Know Your Rights If You Are Injured In An Animal Attack

According to the Centers for Disease Control and Prevention, an average of 4.7 million people per year are victims of dog attacks. In Ohio alone, there were nearly 30,000 such victims in 2010 and 2011, a large portion of which were children. Oftentimes, these attacks are unprovoked, and many lead to serious injuries such as lacerations, puncture wounds, infections and permanent physical and emotional scarring.

Although there are many breeds that attack, German Shepherd, Pit Bull, Doberman Pinscher, Husky, Great Dane, Rottweiler and St. Bernard bites usually inflict the most damage.

Ohio laws are very favorable to victims of dog bites. Unlike some states, Ohio does not allow a dog one "free bite" before liability will attach to its owner. In fact, in many instances, the owner of a dog who attacks or bites another without provocation will be held strictly liable for the dog's actions. This can be true even if the attack took place in the home or on the property of the dog owner.

In addition to statutory and common law remedies against the owners of dangerous animals, the victim of an animal attack is also eligible to participate in Ohio's Victim of Crime Program. This program is especially beneficial in those situations where the animal owner is uninsured and uncollectible, and the victim has outstanding medical bills.
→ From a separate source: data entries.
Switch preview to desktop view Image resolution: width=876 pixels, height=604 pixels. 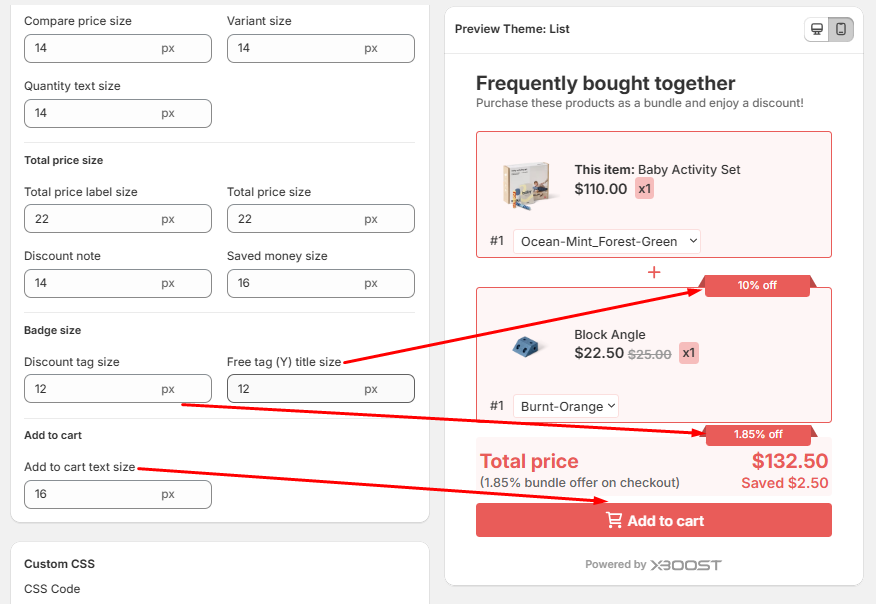point(817,29)
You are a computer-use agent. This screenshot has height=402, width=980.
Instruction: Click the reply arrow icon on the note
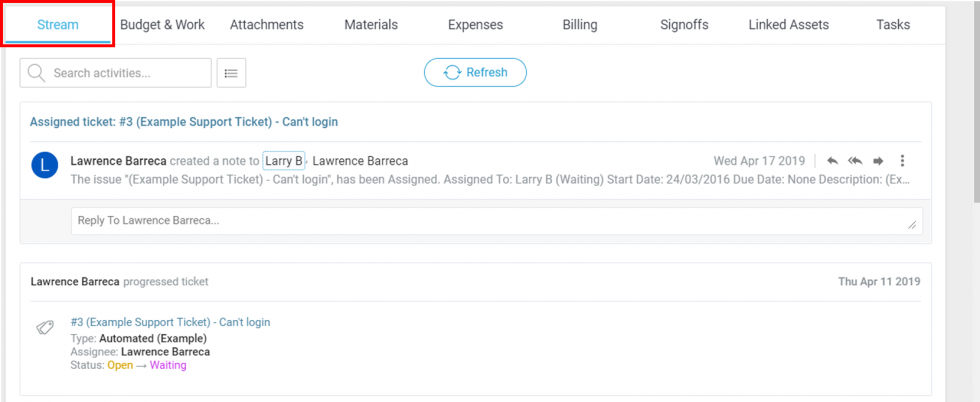[832, 161]
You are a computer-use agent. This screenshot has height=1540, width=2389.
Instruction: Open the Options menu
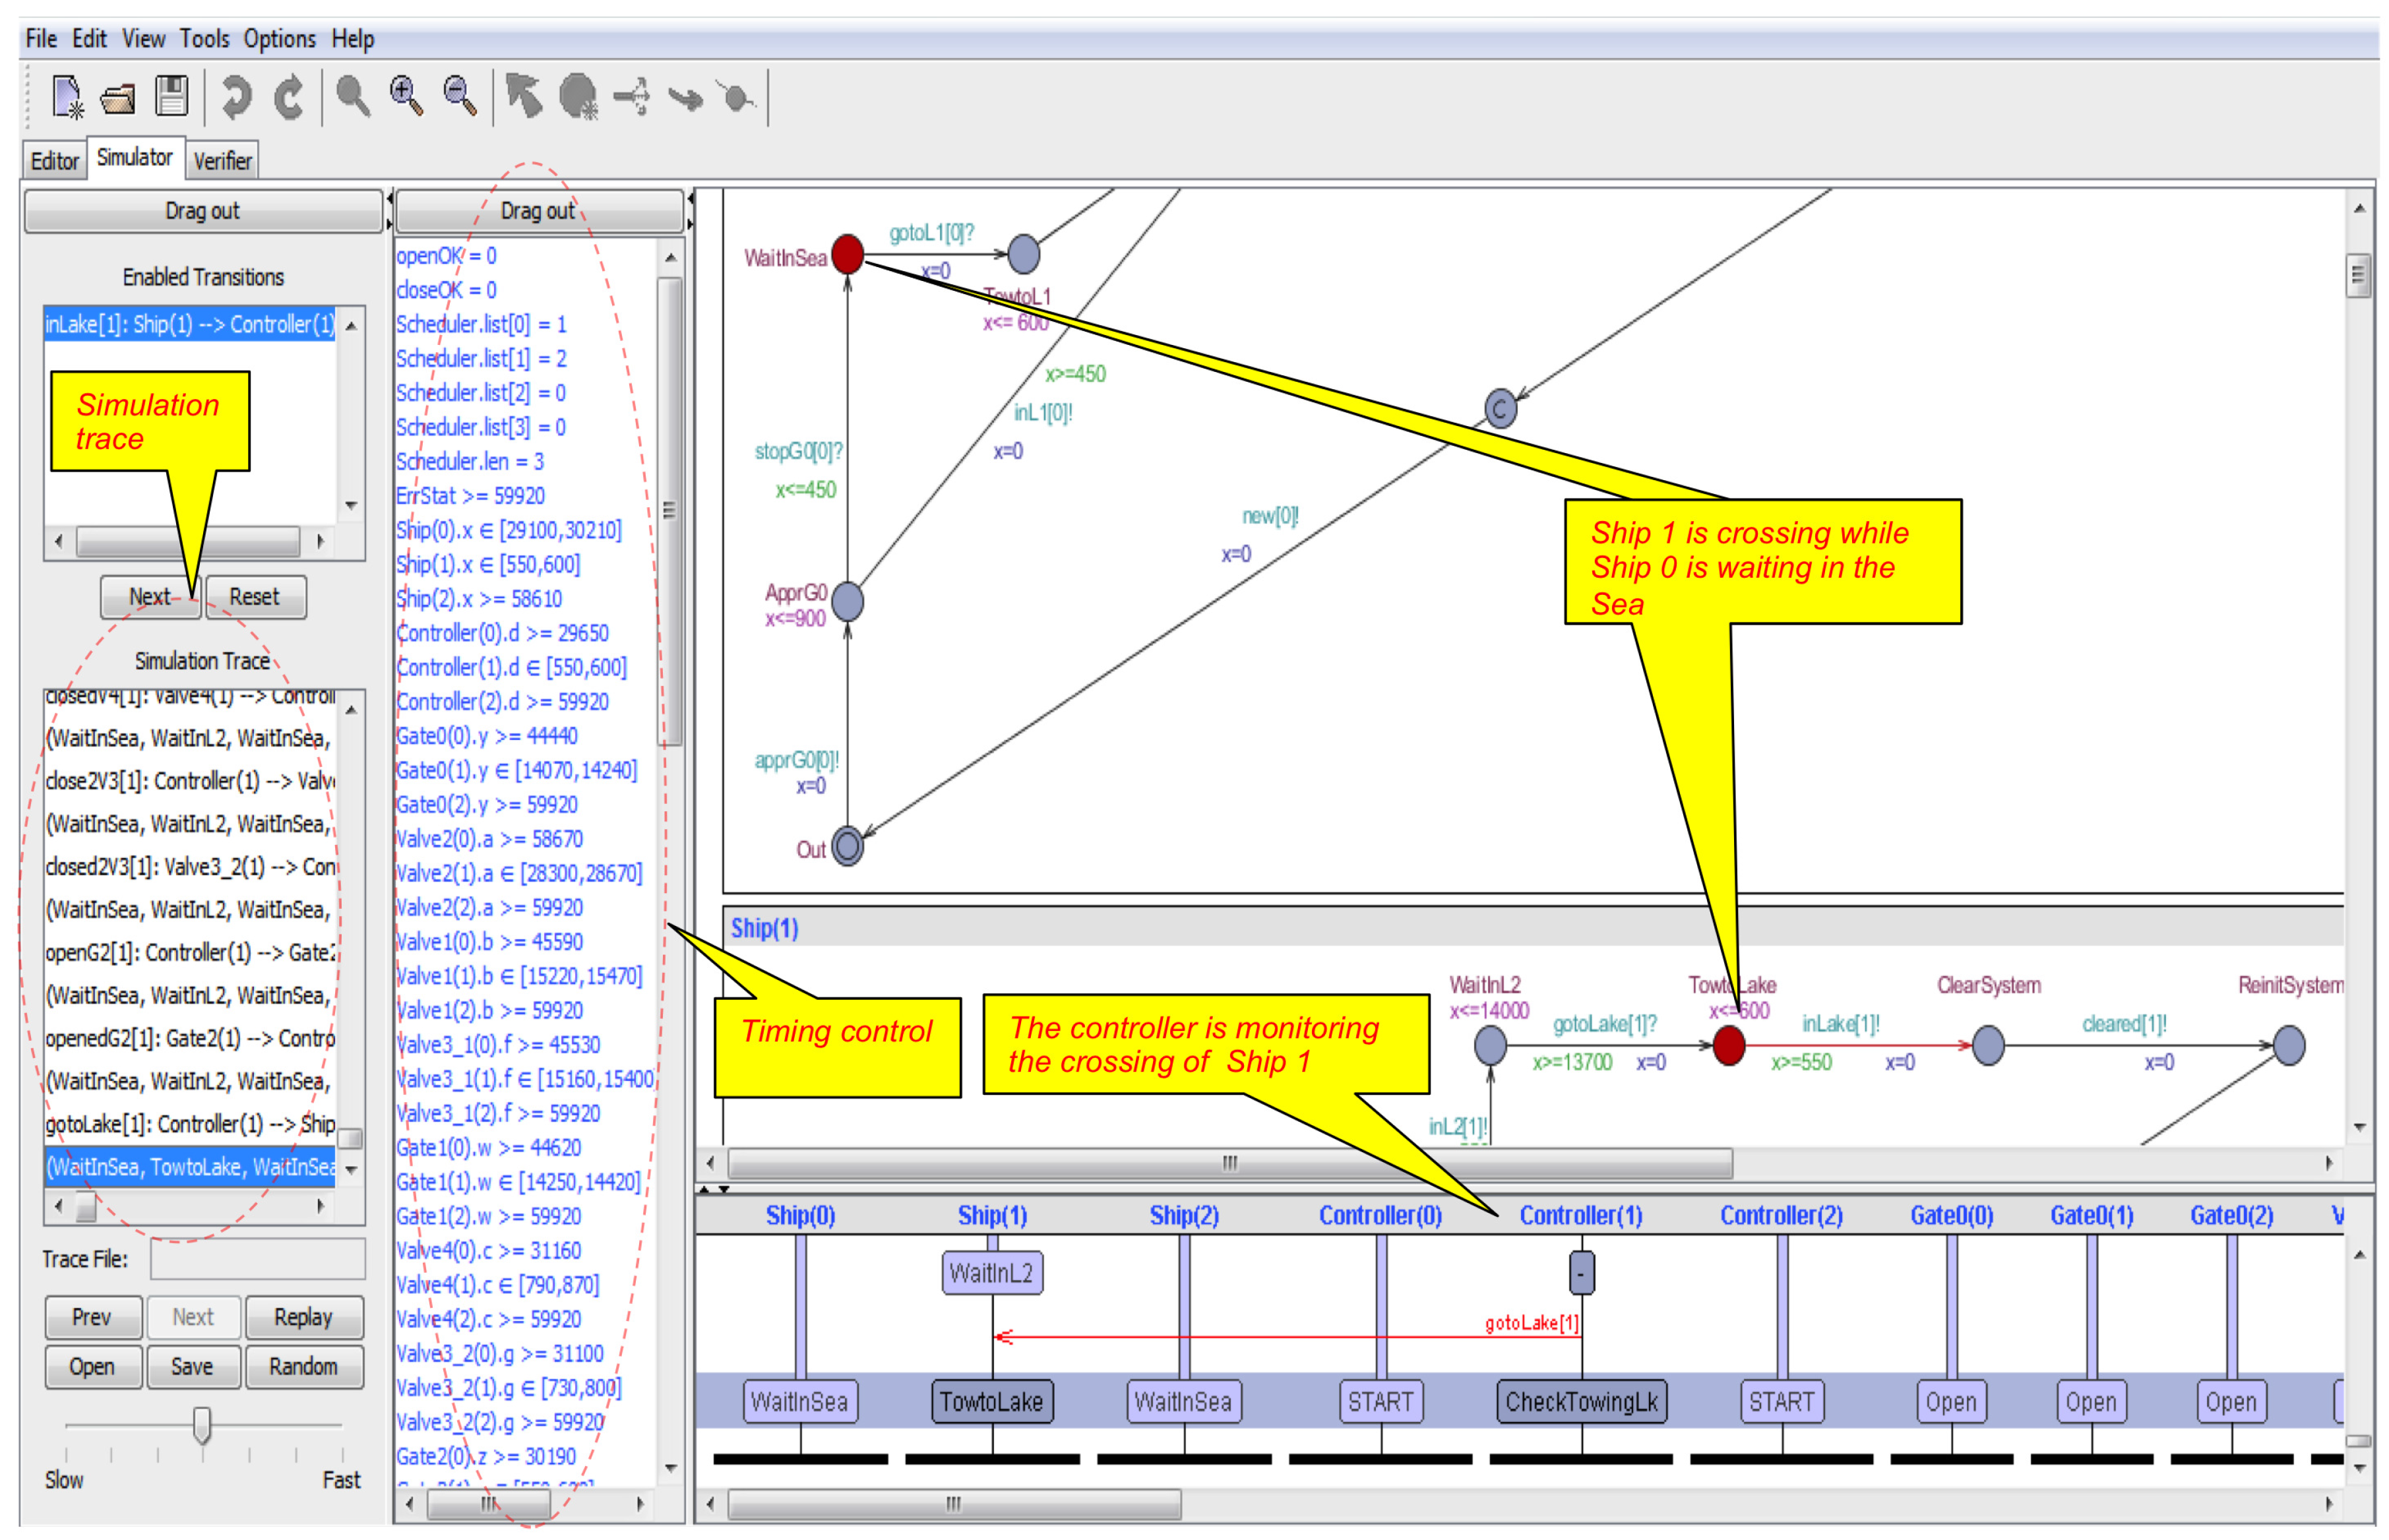[280, 38]
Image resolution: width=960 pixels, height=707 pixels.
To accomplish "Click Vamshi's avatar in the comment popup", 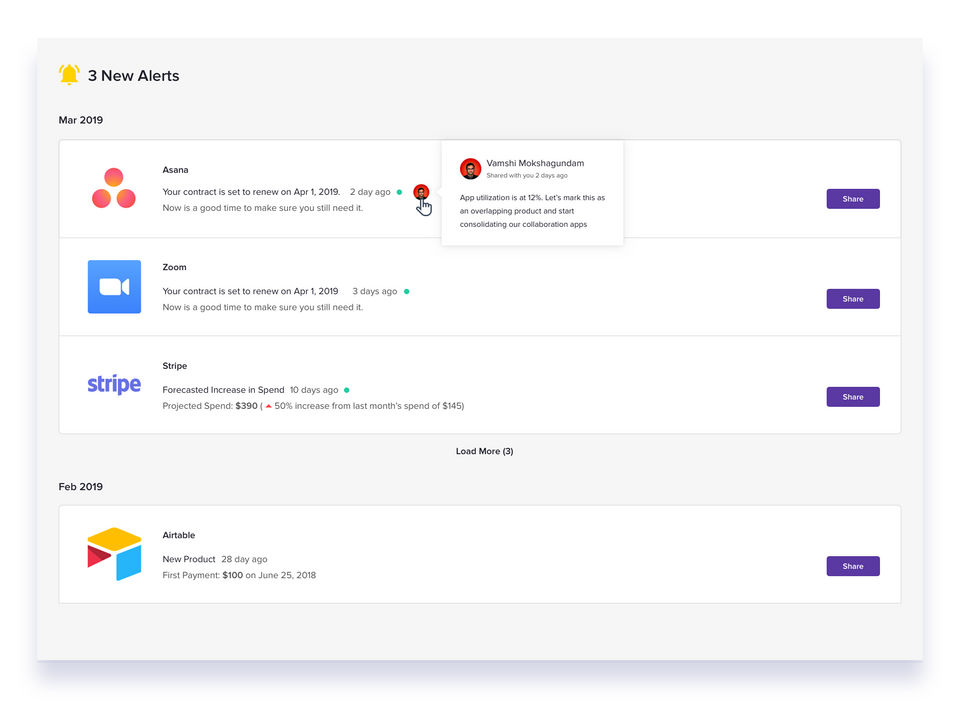I will (x=470, y=168).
For decades, the attorneys at Klein & Carney have handled dog bite and other animal attack claims on behalf of people all over the state of Ohio. If you have been attacked, bitten or scratched by a vicious dog or other animal, contact Larry Klein or Chris Carney at 216-861-0111 or use our online contact form. Call any time, 24/7, and you will have Larry or Chris on the line within minutes.

Steps To Take If You Are Injured In An Animal Attack

Seek medical attention. It goes without saying that a serious bite should be treated immediately by a local hospital emergency room. However, even where a bite is relatively minor, dog or animal bites pose a serious risk of infection, making it imperative that the victim seek immediate medical attention.

Identify the dog owner. In order to rule out serious disorders such as rabies, it is crucial that the dog and its owner be identified so that health authorities can investigate vaccination records, or can test the dog to determine if it carries disease.

Report the attack. Most municipalities/counties maintain records on dog bites and require that bites be reported so that action can be taken in regard to vicious animals involved in more than one attack. This is vital in those cases where the owner or dog cannot be identified, as law enforcement officials will take the steps necessary to locate the animal and its owner. If you are bitten, contact your local law enforcement department and/or department of health to report the incident.

Do not speak to insurance company representatives. Insurance companies are in the business of making money. An insurance adjuster's job is to resolve injury claims for the smallest possible amount. For this reason, adjusters will never tell a dog bite victim that Ohio law makes an owner, keeper or harborer of a dog that bites a person without provocation strictly liable to that person. An insurance company will not tell a victim that they may be entitled to compensation even if the bite occurred on the property of the dog owner. An insurance company will not tell a victim that they may be entitled to be compensated for medical bills, lost wages, scarring and for the physical and emotional pain and suffering that a dog bite can cause.